Kernicterus

What is Kernicterus?

Kernicterus is a rare but serious disease that causes brain damage in infants due to increased levels of bilirubin within their blood system. This disease typically results from jaundice that has gone untreated. Jaundice is a yellowing of the skin also caused by increased levels of bilirubin. Kernicterus will only develop if bilirubin toxicity is not remedied. Bilirubin is a result of the breakdown of red blood cells and will normally travel to the liver where it is removed naturally. Jaundice occurs in nearly 70 percent of term newborns and is, for the most part, easy to treat and not considered a serious condition.

Kernicterus is a condition that only applies to patients with either autopsy-proven kernicterus or those with permanent bilirubin-induced brain injury. Patients with transient or reversible clinical evidence of toxicity during the neonatal period are referred to as having “early bilirubin toxicity.”      

Risks

While jaundice is usually a harmless condition if it is ignored it can develop into kernicterus, sometimes causing irreversible damage. When certain levels of bilirubin penetrate the brain’s gray matter the effects can range from unapparent to severe brain damage and even death. Symptoms of kernicterus in infants include:

• Lethargy
• Distinct high-pitched cries and abnormal tones
• Arching of the back

There is also a risk of misdiagnosis associated with kernicterus as it mimics autism-spectrum disorders which can result in mistreatment or no treatment at all. 
Some studies have noted a challenge among the medical community to establish a national set of guidelines for the management of patients with hyperbilirubinemia (a strong indication of kernicterus). Guidelines such as these may be able to assist doctors with the resurgence of kernicterus that has occurred over the past decade according to an article in Pediatrics.   

Treatment

It was once commonplace for physicians to focus on a patient’s total serum bilirubin concentration, or TSB, as a means of determining the presence of kernicterus. However, in recent years studies have shown that relying solely on these levels as an indicator is inconclusive. Research has shown TSB to be a poor risk indicator and should not be cited as a physician’s reasoning for not intervening when otherwise necessary. Instead, it is suggested that free bilirubin concentration be considered over TSB as a critical serum factor involved in brain uptake of bilirubin and subsequent neurotoxicity. 

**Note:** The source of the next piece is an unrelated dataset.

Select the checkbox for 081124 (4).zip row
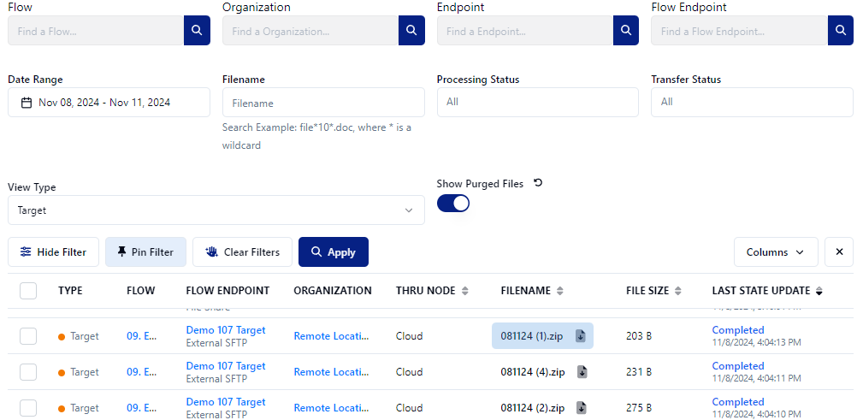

Kernicterus is a completely preventable disease and is usually treated in the same respects as jaundice through phototherapy or a Biliblanket which help to breakdown and remove bilirubin from the infant’s system. In more severe cases, physicians will perform exchange transfusions which involve blood or plasma transfusions, replacing the contaminated blood with a donor’s.

Sources:
 
Zhu, Jiajun, et al. "Total Serum Bilirubin Levels during the First Two Days of Life and Subsequent Neonatal Morbidity in Very Low Birth Weight Infants: a Retrospective Review." European Journal of Pediatrics 171.4 (2012): 669-674. MEDLINE with Full Text. Web. 25 May 2012.
 
Ahlfors, Charles E, et al. "Toward Understanding Kernicterus: A Challenge to Improve the Management of Jaundiced newborns." Pediatrics 117.2 (2006): 474. MEDLINE with Full Text. Web. 25 May 2012.